Lunar New Year: A time of traditions, reunion, and delicious foods

While many people recognize January 1st as New Year’s Day, millions around the globe celebrate the new year according to the cycle of the moon. Lunar New Year, which falls on the second new moon since the winter solstice, is one of the most important celebrations in East and Southeast Asian culture. The holiday has also been brought to Western countries and is now celebrated in many communities in the U.S. and parts of Europe. This year, January 22, 2023 marks the beginning of the year of the rabbit, the fourth animal of the twelve Chinese zodiacs.

While the celebration of Lunar New Year originated in ancient China, traditions have spread and evolved throughout Asia over the past few centuries. Chinese, Vietnamese, and South Korean communities are among the numerous cultures that honor Lunar New Year, each having developed their own traditions.

Mandarin-speaking countries like China, Singapore, and Taiwan know this day as Chunjie, the Spring Festival. Lion dances are performed to bring fortune and prosperity, with varying styles in choreography and costumes specific to each region. Certain foods like fish and dumplings are eaten because they symbolize abundance and good fortune. Red envelopes with money are gifted to children and small presents are exchanged among families and friends.

The Vietnamese New Year is called Tết, short for Tết Nguyên Đán. People decorate their homes with yellow apricot blossoms, peach blossoms, and kumquat trees as these fruits symbolize fertility and abundance. Red envelopes with money are also gifted to children.

Seollal is the South Korean New Year, which is celebrated over the course of three days: the eve of, the day of, and the day after. Seollal tends to be a more serious holiday as Koreans don traditional clothes (the hanbok) and younger generations bow to their parents and grandparents. The charye ritual is an important part of Seollal, which is where an abundance of food is prepared and placed on a table to pay respect to their ancestors. Afterwards, the family enjoys the food blessed by their ancestors. Unlike China and Vietnam, money is given in white envelopes.
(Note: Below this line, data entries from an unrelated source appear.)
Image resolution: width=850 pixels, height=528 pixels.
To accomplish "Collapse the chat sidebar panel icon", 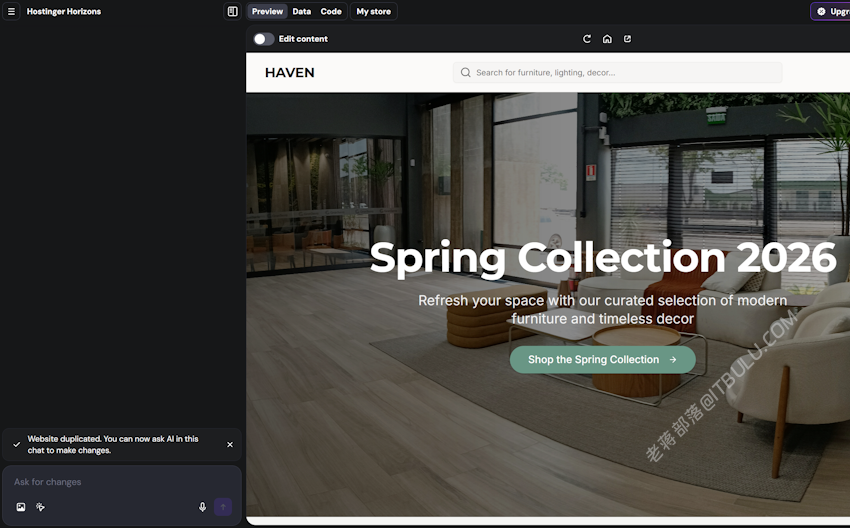I will pos(233,11).
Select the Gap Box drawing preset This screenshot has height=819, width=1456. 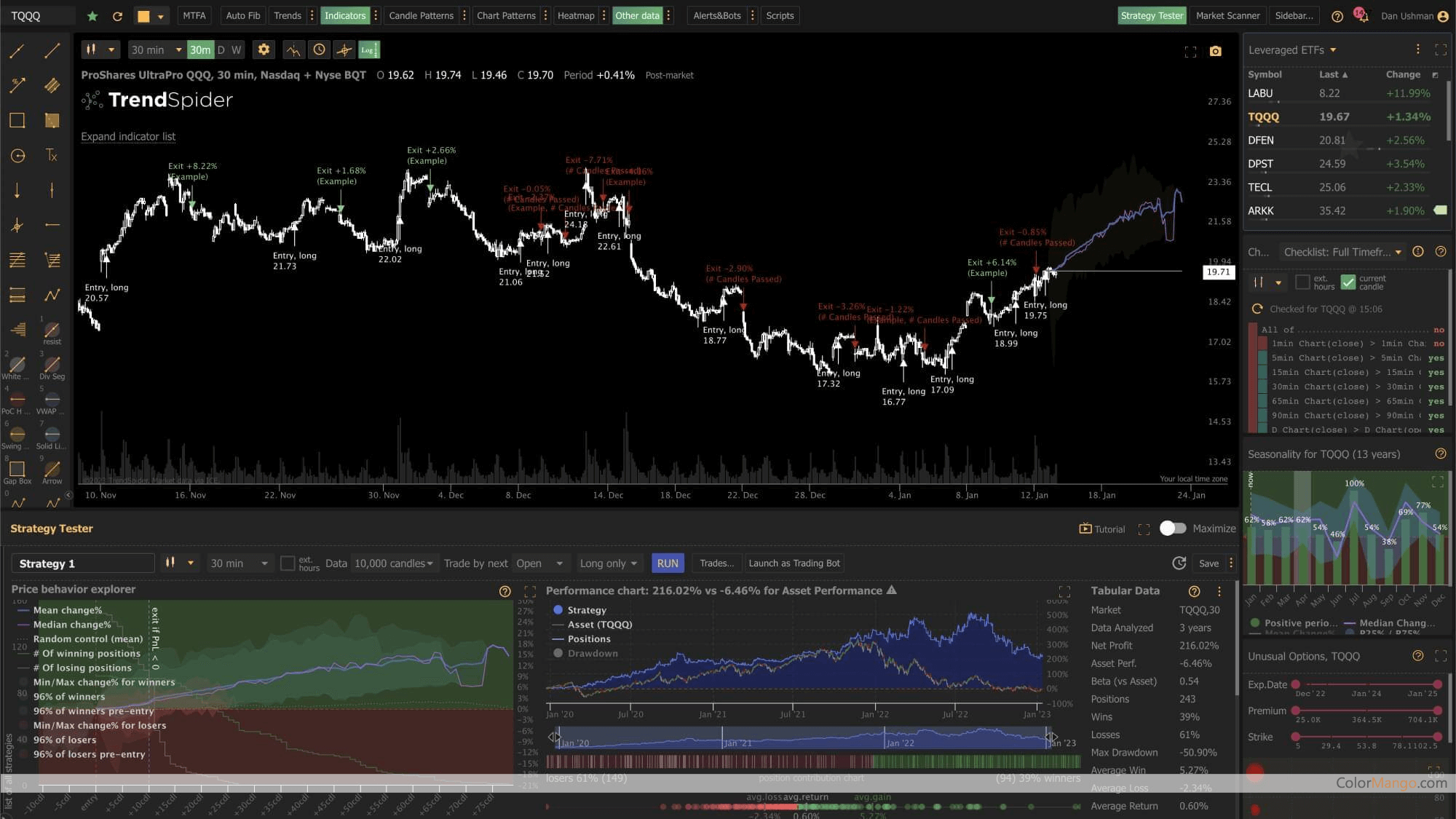16,470
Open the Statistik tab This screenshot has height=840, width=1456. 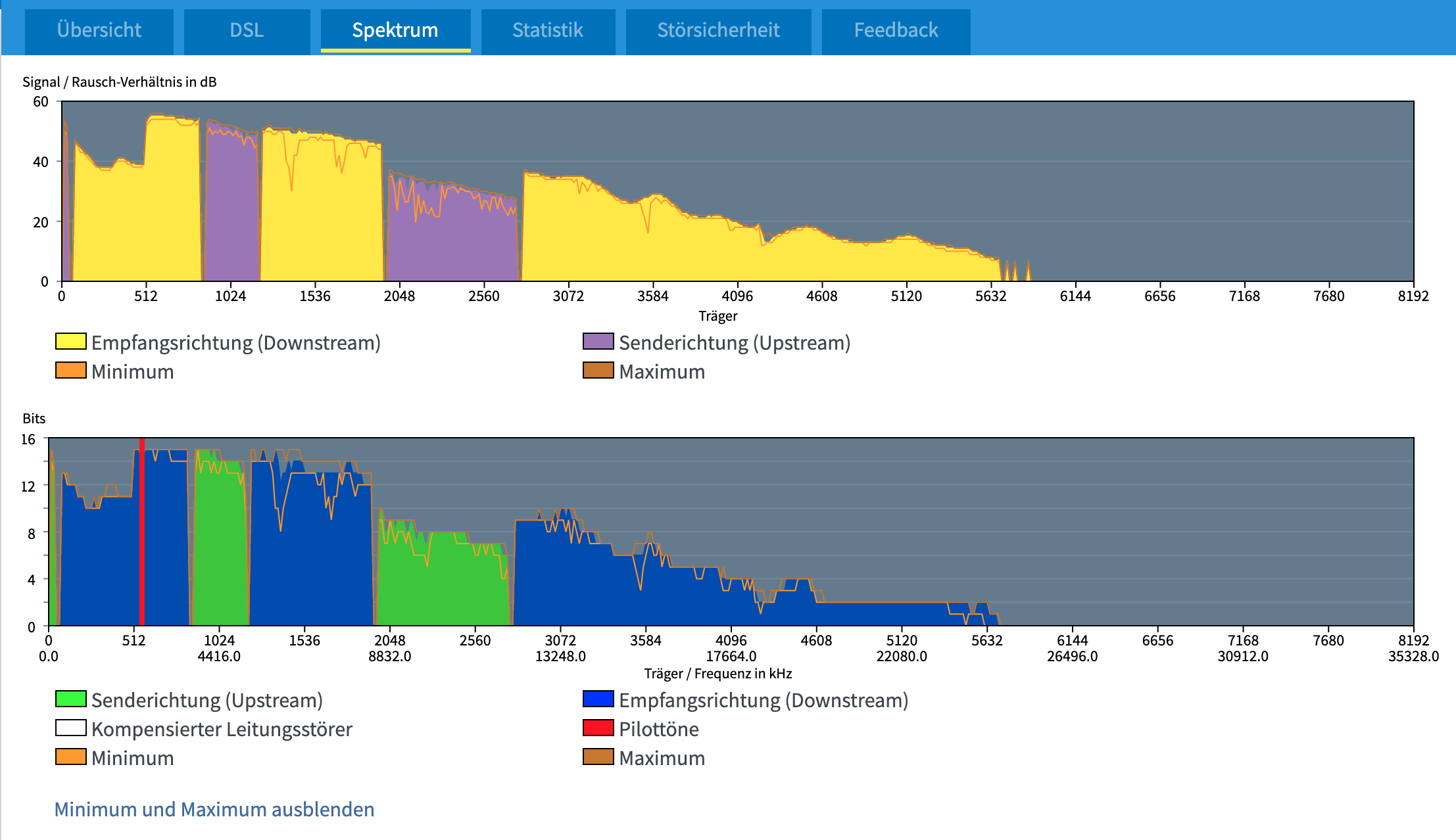tap(548, 30)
Although each culture has embraced Lunar New Year as its own, with unique sayings, superstitions, and foods, there are also many shared traditions. People sweep their houses thoroughly on the eve of, pay their respects to their ancestors, and visit the homes of their elders. Food, as with all cultures, connects everyone at the table, whether it is “longevity” noodles, Bahn Chung (Vietnamese sticky rice cake), or Tteokguk (Korean rice cake soup). Every sweet and savory dish holds symbolic meaning with their names or shapes relating to prosperity and good luck. Some cultures even post red posters with special words and phrases to bring fortune into their homes. Temple fairs and lantern festivals are held and fireworks are set off, lighting up the night sky with color and filling the crisp air with music and joy.

Even as old traditions fade away, younger generations continue to create new ones each and every year. Regardless of individual customs, one thing is for certain — Lunar New Year is a time of laughter and delicious food, being with loved ones and exchanging well wishes for another happy new year.